Bloglines Enclosure Download

I just published my “Bloglines enclosure downloader” script. This started as an experiment with the Bloglines service APIs. As other applications (in particular, Doppler) continued to advance, I put this on hold. Doppler had promised support for Bloglines support in version 1, so I waited. Once the final Doppler came out, I realized it wasn’t quite the way I wanted.

So, I did some more hacking on my little Perl script to create a 340-liner that works for me and might work for others.

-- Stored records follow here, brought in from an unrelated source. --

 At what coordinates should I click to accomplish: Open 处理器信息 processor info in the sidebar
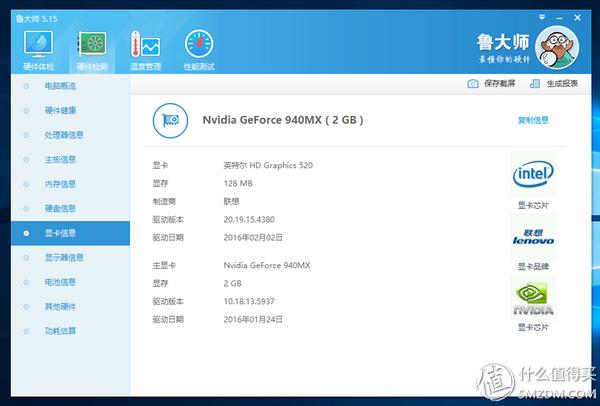pyautogui.click(x=63, y=135)
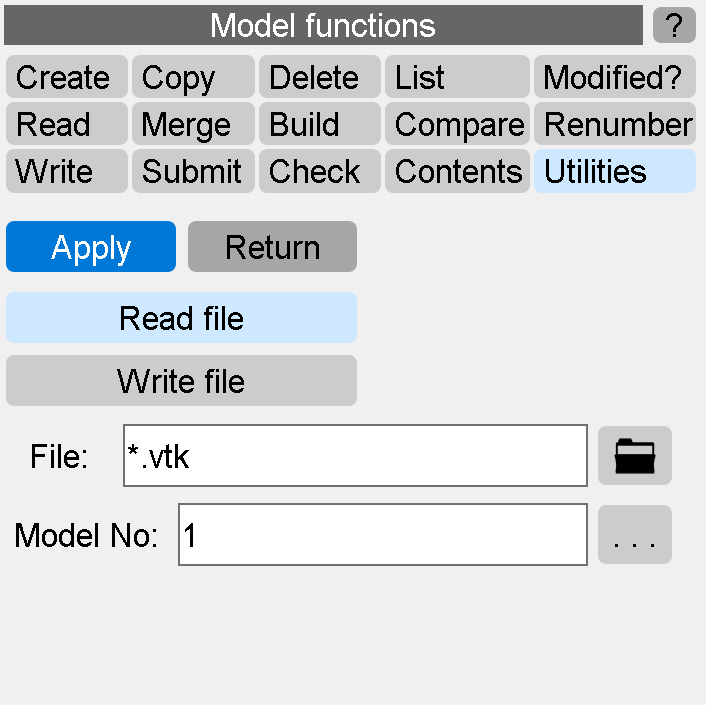The width and height of the screenshot is (706, 706).
Task: Select the Read file option
Action: [181, 318]
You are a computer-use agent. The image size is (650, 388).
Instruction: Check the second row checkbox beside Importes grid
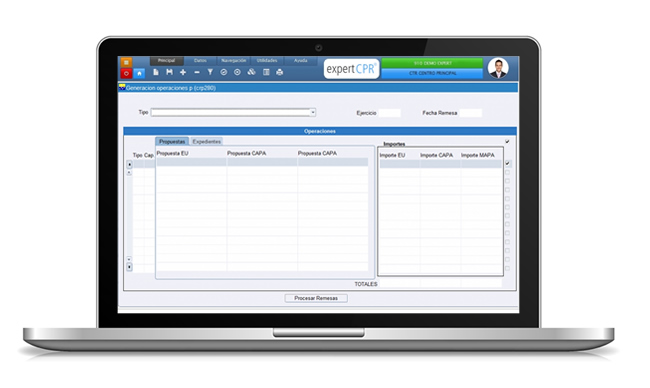(x=507, y=172)
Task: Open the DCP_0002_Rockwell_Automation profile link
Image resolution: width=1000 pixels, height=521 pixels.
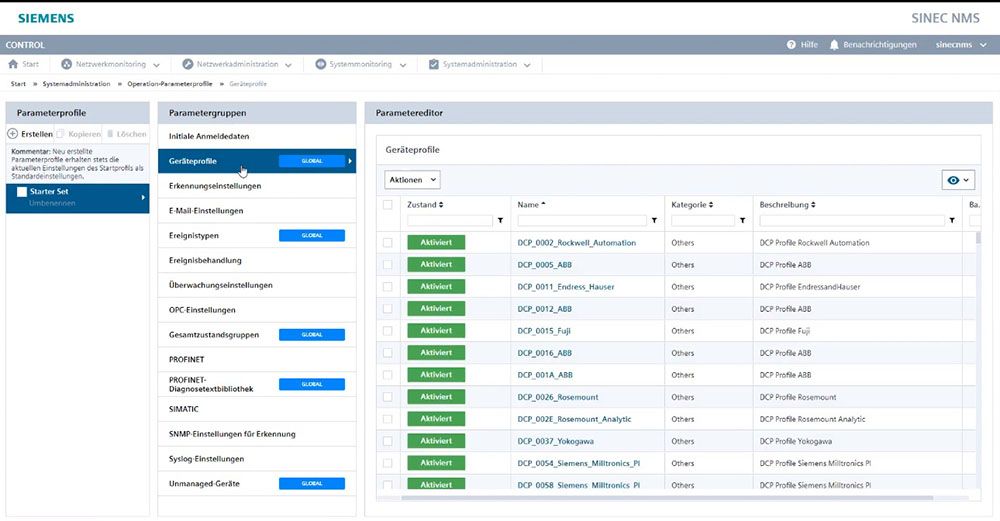Action: 576,243
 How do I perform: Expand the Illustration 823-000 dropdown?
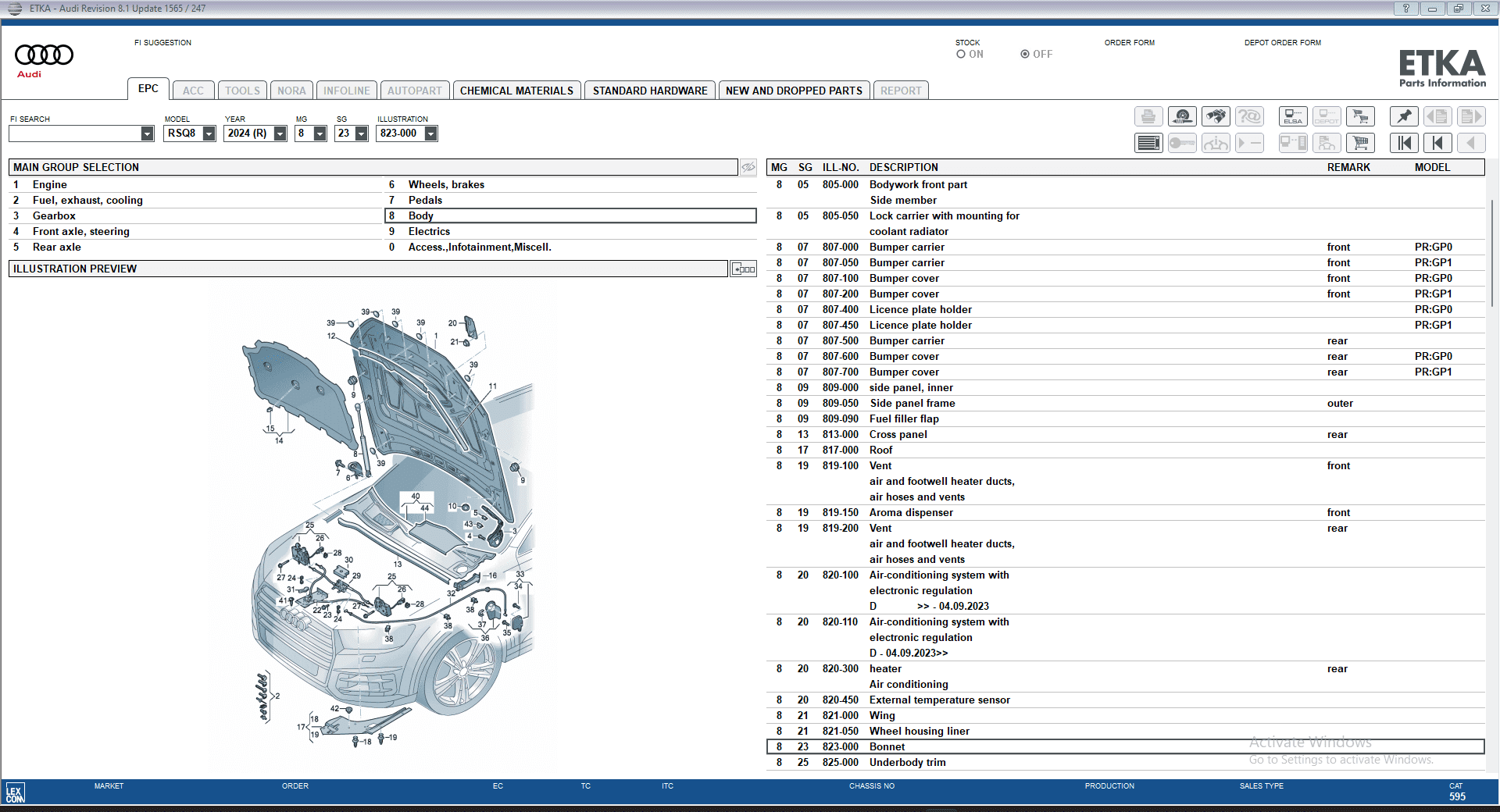click(430, 134)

This script has the key features I’m looking for, in particular the automatic association with a designated folder in the Bloglines service. You don’t need to load up my script with feed URLs, just point it to a single Bloglines folder and it’ll do the rest.

The script will automatically download audio files, tag them if needed, and create an M3U-format playlist. It doesn’t yet set up the files for automatic transfer to a media player, but that can certainly be added in.

If anyone finds this useful or has ideas for changes, please let me know!

Bloglines Enclosure Download Script

blogenc.pl — a Perl script for automatically downloading enclosures from RSS feeds tracked by Bloglines.com

Description

This script started as an experiment with the Bloglines service APIs with the addition of rudimentary download capabilities. As other applications (like iPodder and Doppler) continued to advance, I put this on hold but returned to it when I realized the other applications didn’t do it exactly the way I wanted.

The result? A 400-line Perl script that works for me and might work for others. Maybe it will be the starting point for others who don’t mind a little Perl hacking to create a solution that works for them.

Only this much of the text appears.